I don't know a type system that would let me explain these things to me and tell me where I was wrong. But maybe you can show me, with 5 minutes of actually trying?

> it must hold that that a->m->t == b->t.

So define a wrapper type that represents that invariant (it's not going to take up space at runtime), where the only constructor enforces it?

> Integer x is representable using 12 bits only, Integer y should be a multiple of N and I have a integer s is used as a bit-shift that should be less than 8.

Those are all standard things that already exist?

> Or: I need to guarantee that no locks have to be taken and no allocations have to be made on this complicated looking codepath. While holding a lock, we must not do any syscalls (syscall a, b, c are ok though), and surely not make any logging calls.

Sounds like a pretty standard free monad case? Define a command algebra in which the "ok" syscalls are a subtype, and then require that the thing you want to only use the ok calls to have a type that reflects that?

Please, go ahead and type the example. I think you are trolling.

> Define a command algebra in which the "ok" syscalls are a subtype

Dude, it's clear you're not doing any actual work. You are living in an ivory tower, and you underestimate the complexity and detail and volatility of real world applications by at least 3 orders of magnitude. You don't understand how to modularize and contain complexity.

You _cannot_ complete a project with this attitude.

You are ignorant of the fact that a type system is necessarily a blunt simplification of the real complexity. Therefore, use of types must be pragmatic, and actual logic must be coded in normal code (which should be obvious but it isn't to type theory weirdos). Otherwise, you require dependent typing or whatever, and you will have to write your code twice, once in a usable programming language and once in a very unusable programming language. Much more than only twice actually, given that all the implicit detail should apprently go explicitly formalized at the type level.

Just to make sure I'm not entirely talking out of my arse because I'm so incredibly annoyed by your otherworldly proposition, I asked an AI about the sel4 microkernel.
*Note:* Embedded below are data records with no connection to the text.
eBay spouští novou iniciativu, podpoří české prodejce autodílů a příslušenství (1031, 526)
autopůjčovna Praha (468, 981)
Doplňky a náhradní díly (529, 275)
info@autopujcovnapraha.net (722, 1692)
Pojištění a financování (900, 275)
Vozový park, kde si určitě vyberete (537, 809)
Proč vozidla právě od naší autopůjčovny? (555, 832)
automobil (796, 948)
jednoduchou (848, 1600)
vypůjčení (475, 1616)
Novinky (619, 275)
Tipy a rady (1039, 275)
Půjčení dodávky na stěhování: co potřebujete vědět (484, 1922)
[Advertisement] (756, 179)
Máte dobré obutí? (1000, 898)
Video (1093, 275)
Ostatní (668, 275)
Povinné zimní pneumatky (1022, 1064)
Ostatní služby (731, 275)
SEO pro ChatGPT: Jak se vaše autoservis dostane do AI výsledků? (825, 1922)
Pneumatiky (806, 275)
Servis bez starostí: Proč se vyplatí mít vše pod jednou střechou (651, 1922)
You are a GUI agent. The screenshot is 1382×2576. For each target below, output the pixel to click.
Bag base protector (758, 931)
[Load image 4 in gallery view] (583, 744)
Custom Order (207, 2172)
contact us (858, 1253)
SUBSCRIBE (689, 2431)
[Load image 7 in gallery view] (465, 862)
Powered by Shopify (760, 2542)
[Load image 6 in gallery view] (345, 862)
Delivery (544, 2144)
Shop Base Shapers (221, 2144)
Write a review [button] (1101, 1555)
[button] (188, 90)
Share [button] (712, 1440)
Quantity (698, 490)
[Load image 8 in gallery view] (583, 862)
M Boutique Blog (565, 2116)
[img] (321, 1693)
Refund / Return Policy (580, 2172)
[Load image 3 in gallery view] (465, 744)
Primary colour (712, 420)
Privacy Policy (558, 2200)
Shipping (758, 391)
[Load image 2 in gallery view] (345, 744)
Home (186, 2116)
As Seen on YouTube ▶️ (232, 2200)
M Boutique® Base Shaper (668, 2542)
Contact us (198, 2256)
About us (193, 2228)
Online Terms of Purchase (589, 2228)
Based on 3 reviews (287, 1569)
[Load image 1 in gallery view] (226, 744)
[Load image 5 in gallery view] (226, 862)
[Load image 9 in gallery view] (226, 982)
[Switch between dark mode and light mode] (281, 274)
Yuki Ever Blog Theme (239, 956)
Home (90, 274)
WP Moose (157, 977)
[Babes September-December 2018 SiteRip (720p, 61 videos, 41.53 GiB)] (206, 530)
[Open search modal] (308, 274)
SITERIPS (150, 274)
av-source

It consists of 10,000 lines of C code (that says a lot about its practical utility, which is very limited), and of 1,3 million lines of manually written proof code (which says a lot about the practicality of proving).

It takes a lot longer to figure out if it'll be a problem than to just add the check. And you don't have to ponder whether it's possible for a null to get there, because now it's fine if it does.
Are you talking about extending the API contract to allow for NULL? That is often the path to madness, especially if it requires complicating the signature (return value etc). Better to just assert/crash.
No. I'm talking about adding the check to reject NULL. Then you don't have to spend time justifying or figuring out why a NULL can't turn up here.
So reject as in assert? But how does that go together with what you said, "because now it's fine if it does"?
Because no one is expecting it to work if a null is passed. Your total range of behaviours left are crashes, doesn't crash and is silently ok, or doesn't crash and causes something worse (data corruption, you get your product in a CVE, that area).

My proposition is that "it's silently ok" isn't likely enough, which is in line with your position on "don't extend the contract to accept null". So what's left is crash, or something worse.

So if those are your choices, don't waste time justifying that a null can't get there, just add a check to ensure you get the better behaviour. It takes seconds.